What you will do |
Since the data must remain as supplied, reproduce it word for word.

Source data
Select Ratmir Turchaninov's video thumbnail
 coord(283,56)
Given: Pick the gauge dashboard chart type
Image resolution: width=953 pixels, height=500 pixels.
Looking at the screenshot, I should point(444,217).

Problem solution |
Select Ratmir Turchaninov's video thumbnail
 coord(283,56)
Given: Pick the gauge dashboard chart type
Image resolution: width=953 pixels, height=500 pixels.
Looking at the screenshot, I should point(444,217).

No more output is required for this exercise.